REQUIRED WORK:
Looking through the data below, work out how many lines have the word "button". Reply with that number only.

*** DATA TO PROCESS ***

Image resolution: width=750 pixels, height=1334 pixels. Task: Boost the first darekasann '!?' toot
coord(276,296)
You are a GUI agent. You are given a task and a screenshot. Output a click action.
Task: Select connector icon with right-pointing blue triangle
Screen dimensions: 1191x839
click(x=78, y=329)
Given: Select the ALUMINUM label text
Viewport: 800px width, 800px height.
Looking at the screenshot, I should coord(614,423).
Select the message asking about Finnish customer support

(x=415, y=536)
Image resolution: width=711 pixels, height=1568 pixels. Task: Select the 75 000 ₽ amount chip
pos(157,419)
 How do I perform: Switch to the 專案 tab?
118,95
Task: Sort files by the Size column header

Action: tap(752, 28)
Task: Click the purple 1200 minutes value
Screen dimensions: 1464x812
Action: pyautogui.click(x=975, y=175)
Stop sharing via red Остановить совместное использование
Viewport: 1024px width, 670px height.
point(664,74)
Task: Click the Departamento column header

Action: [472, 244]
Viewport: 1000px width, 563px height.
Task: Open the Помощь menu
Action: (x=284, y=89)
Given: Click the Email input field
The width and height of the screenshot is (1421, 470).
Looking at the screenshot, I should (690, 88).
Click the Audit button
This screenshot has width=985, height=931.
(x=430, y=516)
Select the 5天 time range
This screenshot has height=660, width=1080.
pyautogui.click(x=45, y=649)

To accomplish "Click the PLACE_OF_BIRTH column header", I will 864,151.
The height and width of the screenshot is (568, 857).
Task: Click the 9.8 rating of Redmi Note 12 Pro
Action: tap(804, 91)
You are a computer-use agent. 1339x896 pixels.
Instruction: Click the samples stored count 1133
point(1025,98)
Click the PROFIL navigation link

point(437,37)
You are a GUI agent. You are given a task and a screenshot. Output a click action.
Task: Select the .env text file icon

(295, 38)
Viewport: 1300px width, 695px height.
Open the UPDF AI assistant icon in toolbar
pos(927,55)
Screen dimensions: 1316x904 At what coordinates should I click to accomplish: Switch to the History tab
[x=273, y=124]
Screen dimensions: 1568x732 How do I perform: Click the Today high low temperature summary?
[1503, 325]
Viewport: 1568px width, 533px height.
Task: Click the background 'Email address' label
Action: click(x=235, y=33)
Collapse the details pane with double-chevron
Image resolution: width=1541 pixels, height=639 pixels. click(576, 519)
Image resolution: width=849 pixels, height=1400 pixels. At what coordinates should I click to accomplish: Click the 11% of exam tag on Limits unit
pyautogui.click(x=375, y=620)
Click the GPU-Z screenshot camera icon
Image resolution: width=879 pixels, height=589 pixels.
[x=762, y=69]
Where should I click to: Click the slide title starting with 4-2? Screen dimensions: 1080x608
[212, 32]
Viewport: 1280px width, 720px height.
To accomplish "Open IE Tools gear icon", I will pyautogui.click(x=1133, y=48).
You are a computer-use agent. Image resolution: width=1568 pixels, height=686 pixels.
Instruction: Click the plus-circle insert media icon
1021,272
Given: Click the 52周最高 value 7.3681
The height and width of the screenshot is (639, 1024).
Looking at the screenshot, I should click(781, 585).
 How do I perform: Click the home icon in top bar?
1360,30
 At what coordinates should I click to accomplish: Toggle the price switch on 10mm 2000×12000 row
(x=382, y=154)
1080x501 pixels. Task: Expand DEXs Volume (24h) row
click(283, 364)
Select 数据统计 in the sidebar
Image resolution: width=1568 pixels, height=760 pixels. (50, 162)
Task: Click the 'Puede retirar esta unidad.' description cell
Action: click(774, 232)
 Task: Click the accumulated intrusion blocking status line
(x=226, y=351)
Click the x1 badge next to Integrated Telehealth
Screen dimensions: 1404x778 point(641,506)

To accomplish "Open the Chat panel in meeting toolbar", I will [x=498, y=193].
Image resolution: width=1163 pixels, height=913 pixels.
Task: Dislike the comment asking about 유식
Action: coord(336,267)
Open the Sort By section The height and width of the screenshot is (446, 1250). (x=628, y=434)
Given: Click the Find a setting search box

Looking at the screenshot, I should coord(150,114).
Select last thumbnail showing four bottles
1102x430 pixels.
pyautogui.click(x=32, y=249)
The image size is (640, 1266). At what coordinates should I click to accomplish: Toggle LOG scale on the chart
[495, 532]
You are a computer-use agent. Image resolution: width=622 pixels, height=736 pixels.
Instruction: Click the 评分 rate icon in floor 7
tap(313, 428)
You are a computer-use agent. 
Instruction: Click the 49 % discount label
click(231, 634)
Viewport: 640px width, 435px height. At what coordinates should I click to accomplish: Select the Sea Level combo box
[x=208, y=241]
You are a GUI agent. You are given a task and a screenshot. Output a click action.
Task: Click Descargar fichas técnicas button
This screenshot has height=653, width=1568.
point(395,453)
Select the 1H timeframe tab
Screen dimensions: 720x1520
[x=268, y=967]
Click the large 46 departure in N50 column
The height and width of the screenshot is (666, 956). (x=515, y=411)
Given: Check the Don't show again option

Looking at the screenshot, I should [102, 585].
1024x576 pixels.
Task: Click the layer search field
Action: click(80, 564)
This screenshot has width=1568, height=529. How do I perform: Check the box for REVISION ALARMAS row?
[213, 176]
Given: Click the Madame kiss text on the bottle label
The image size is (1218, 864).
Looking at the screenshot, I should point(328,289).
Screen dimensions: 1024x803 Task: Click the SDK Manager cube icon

*** End of DATA TO PROCESS ***

ANSWER BELOW:
2